What is asked: Filter the items below and copy out each line containing the string "icon".

Entries for locating text and UI elements:

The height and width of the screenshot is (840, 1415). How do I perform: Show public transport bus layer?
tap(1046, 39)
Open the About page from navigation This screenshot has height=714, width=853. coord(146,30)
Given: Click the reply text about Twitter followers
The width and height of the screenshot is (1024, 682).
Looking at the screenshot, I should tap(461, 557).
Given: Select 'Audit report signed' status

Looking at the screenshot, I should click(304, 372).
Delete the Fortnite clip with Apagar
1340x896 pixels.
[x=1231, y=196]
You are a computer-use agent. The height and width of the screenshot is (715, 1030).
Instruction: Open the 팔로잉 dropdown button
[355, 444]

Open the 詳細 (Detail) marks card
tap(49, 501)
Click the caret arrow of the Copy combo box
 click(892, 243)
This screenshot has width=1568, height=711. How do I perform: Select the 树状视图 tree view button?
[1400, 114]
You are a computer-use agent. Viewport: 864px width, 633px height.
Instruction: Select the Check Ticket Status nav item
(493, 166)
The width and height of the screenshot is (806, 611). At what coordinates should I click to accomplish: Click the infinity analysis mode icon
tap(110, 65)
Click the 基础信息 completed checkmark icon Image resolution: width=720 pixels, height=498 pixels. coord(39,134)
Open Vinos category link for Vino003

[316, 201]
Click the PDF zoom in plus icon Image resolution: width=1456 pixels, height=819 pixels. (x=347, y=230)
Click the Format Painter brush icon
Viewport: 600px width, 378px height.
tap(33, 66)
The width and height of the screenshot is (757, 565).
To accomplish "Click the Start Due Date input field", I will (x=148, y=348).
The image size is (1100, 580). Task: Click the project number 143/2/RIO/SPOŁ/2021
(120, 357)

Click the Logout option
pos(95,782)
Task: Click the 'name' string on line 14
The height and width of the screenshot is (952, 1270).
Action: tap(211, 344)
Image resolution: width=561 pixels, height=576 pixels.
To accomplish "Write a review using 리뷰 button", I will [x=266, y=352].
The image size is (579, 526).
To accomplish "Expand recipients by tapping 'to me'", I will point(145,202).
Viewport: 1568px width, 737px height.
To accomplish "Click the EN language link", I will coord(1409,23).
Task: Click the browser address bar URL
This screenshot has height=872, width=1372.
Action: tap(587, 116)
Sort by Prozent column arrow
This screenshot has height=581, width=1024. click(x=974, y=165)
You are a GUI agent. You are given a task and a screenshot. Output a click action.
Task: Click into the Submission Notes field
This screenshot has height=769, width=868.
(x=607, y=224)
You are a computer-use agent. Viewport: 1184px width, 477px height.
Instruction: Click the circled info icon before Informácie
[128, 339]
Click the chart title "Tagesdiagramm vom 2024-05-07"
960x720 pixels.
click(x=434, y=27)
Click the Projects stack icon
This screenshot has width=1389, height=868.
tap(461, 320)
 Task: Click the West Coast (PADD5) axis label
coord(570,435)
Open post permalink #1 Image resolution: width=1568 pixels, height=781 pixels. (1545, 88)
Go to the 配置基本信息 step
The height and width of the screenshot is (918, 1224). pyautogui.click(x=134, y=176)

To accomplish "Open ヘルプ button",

The answer:
The width and height of the screenshot is (806, 611). At what coordinates should I click to accomplish: Click the infinity analysis mode icon
Click the 基础信息 completed checkmark icon Image resolution: width=720 pixels, height=498 pixels. coord(39,134)
Click the PDF zoom in plus icon Image resolution: width=1456 pixels, height=819 pixels. (x=347, y=230)
Click the Format Painter brush icon
Instruction: Click the circled info icon before Informácie
Click the Projects stack icon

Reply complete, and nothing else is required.